4. Might add a short paragraph on how quantum optics theory has impacted the understanding of open quantum systems and quantum measurement, the latter a troubling concern since the inception of quantum mechanics. The attached New Scientist article by Philip Ball gives some sense of the direction, though the impact on day-to-day methods used worldwide is on a broader front.
5. Opening of "Concepts" section: I'd modify the sentence "..., but as quantum mechanical particles described by a wavefunction spread over a finite region" as photons are massless particles and assigning a wavefunction in the standard Schroedinger sense is problematic; could simply change "…described by a wavefunction spread over a finite region" to "…understood as quantized excitations of a Maxwell wave spread over a finite region".
6. Concerning the Howard Carmichael Wiki reference by Ashton, I'd never say "quantum jump method" (2nd bullet of "Areas of Research"); my words (since the early 1990s) are "quantum trajectories" or "quantum trajectory method" or "quantum trajectory theory".
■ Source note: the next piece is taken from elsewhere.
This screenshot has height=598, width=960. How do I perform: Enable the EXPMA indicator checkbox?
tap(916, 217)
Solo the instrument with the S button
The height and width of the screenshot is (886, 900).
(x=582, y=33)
The second is from Ashton Bradley from the University of Otago:

In my view, antibunching, quantum jump method, input-output theory, cascade systems, and positive-P representation were all important developments.
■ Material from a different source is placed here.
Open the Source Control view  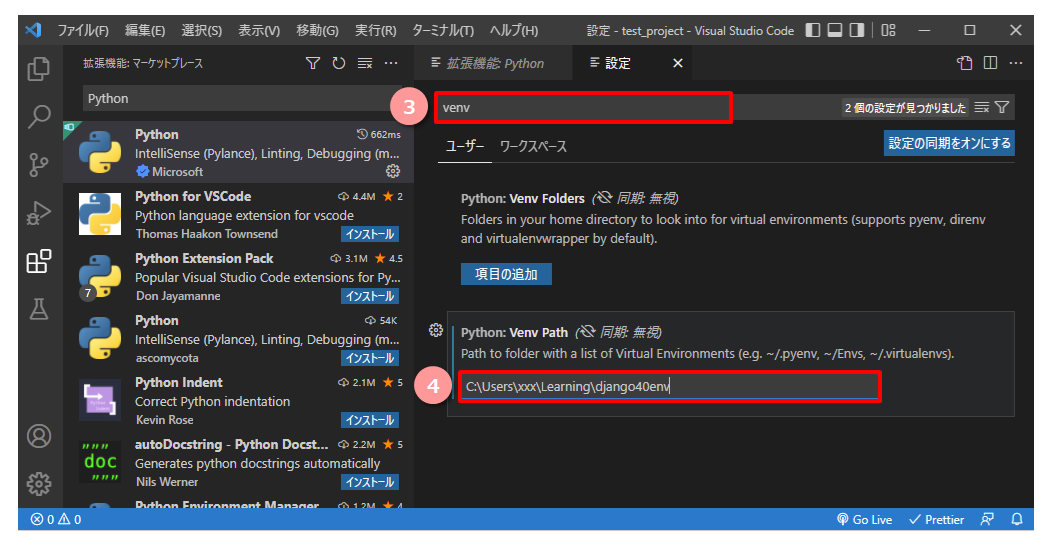click(39, 164)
I think that these three main areas of research on Howard Carmichael's page (https://en.wikipedia.org/wiki/Howard_Carmichael) all belong in quantum optics, as do points 1,2,6(this one to join with 3 on Howard’s) on Crispin Gardiner’s bulleted list (https://en.wikipedia.org/wiki/Crispin_Gardiner)

They are already well-referenced on their respective pages, and could likely be abbreviated and linked to from paragraph 2 of “History” in Quantum Optics, by adding few judicious sentences, or a new paragraph.L00connor (talk) 02:31, 10 June 2020 (UTC)[reply]

If nobody objects I will go ahead and make these changes. L00connor (talk) 03:41, 10 June 2020 (UTC)[reply]

I think JCM is important/useful for thinking about quantum optics, but it's not mentioned on this page. 128.62.20.76 (talk) 18:08, 1 December 2022 (UTC)[reply]